Starting at the line with "Image resolution: width=684" and going on through the line with "Screen dimensions: 782x540", reproduce each line in the records below exactly and nothing more.

/---

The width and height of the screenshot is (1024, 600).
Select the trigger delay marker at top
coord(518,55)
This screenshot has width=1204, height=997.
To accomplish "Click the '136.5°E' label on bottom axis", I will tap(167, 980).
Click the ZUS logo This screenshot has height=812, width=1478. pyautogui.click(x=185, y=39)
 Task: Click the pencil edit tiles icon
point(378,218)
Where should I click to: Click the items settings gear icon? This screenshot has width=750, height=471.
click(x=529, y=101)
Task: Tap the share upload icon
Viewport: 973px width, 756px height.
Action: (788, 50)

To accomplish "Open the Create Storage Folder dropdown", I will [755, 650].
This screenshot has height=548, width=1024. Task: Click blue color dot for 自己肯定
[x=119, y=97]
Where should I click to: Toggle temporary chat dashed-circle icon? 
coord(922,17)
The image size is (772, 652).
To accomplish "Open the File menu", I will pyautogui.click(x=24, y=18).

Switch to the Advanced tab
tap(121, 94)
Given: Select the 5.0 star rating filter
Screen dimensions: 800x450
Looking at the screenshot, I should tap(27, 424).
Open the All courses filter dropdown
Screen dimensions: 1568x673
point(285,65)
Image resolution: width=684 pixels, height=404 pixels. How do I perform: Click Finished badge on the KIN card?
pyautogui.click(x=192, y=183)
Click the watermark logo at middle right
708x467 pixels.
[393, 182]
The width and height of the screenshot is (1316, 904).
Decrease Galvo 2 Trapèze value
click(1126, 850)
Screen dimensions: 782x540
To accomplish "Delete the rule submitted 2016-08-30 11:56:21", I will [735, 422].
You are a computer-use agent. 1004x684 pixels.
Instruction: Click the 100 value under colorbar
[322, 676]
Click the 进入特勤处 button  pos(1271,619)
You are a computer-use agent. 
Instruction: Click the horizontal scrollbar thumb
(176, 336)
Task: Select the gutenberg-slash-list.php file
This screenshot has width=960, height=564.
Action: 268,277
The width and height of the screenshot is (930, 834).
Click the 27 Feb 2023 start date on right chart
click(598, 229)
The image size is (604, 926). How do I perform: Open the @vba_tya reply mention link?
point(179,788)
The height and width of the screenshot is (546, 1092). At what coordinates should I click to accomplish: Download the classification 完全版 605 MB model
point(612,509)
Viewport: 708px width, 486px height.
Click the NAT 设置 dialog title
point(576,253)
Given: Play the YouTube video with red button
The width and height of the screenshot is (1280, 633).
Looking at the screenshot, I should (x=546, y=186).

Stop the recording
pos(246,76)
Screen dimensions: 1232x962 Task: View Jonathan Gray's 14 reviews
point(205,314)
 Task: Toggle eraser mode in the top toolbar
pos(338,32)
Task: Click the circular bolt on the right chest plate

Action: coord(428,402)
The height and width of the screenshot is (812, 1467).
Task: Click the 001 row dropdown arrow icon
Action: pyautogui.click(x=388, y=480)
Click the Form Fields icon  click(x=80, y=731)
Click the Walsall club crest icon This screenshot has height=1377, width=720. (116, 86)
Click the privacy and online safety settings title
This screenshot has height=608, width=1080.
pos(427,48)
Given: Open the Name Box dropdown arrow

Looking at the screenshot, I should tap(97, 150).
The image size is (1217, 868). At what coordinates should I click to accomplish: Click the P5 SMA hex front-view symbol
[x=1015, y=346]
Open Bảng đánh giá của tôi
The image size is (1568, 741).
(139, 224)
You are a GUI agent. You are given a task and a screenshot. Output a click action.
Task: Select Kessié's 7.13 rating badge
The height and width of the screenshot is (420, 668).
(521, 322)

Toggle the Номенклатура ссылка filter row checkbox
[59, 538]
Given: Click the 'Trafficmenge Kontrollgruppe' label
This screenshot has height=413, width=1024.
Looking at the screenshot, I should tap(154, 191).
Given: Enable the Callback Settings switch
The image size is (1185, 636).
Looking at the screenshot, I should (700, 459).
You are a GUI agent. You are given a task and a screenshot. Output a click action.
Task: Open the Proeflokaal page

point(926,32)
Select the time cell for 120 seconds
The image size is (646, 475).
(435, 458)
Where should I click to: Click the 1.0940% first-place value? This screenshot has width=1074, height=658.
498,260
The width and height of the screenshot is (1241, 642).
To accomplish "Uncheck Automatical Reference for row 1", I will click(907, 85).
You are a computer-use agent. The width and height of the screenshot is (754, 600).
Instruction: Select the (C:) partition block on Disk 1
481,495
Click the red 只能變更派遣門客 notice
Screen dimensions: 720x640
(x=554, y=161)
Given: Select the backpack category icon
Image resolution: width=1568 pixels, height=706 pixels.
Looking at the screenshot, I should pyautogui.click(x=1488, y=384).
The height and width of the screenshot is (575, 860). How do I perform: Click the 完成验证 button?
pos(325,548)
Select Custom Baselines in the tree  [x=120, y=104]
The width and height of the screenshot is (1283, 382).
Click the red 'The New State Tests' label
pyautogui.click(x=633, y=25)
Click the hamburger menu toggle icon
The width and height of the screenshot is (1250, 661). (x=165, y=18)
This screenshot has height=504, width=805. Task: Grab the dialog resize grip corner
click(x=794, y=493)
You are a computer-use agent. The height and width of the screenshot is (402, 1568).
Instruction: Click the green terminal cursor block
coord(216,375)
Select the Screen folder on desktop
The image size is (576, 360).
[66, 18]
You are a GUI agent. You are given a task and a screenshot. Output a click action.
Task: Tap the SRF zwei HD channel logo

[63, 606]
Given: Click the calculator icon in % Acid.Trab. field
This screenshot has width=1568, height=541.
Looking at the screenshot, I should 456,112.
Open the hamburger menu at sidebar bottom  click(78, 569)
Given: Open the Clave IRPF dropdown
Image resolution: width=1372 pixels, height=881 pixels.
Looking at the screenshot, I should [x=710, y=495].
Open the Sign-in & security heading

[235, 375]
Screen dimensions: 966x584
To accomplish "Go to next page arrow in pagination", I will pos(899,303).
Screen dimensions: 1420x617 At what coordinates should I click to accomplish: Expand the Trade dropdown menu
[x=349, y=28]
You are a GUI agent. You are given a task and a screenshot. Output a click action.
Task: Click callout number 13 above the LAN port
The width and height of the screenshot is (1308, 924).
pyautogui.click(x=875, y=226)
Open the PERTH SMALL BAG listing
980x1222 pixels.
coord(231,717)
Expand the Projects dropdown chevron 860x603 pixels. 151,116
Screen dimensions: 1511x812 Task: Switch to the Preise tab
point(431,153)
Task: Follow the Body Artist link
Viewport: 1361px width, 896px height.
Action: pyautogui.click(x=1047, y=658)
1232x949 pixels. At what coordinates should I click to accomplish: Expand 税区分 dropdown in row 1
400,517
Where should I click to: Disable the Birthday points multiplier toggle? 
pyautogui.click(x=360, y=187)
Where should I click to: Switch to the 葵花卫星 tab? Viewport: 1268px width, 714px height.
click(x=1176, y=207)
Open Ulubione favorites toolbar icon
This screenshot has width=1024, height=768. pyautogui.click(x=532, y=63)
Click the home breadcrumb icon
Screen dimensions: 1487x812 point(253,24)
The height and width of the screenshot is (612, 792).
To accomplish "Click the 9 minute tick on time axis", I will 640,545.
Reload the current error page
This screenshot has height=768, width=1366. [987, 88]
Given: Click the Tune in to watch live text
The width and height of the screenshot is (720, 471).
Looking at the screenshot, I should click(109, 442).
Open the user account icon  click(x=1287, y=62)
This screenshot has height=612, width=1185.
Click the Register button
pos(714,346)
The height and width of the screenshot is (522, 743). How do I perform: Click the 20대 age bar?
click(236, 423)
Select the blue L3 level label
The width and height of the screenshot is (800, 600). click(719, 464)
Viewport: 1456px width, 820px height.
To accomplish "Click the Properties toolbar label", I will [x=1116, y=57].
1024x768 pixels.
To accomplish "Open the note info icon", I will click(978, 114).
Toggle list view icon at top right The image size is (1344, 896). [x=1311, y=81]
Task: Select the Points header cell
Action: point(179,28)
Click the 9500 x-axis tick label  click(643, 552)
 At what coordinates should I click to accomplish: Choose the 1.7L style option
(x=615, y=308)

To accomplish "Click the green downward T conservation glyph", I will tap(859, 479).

\---

### ANSWER SECTION:
Image resolution: width=684 pixels, height=404 pixels. How do I perform: Click Finished badge on the KIN card?
pyautogui.click(x=192, y=183)
Click the watermark logo at middle right
708x467 pixels.
[393, 182]
The width and height of the screenshot is (1316, 904).
Decrease Galvo 2 Trapèze value
click(1126, 850)
Screen dimensions: 782x540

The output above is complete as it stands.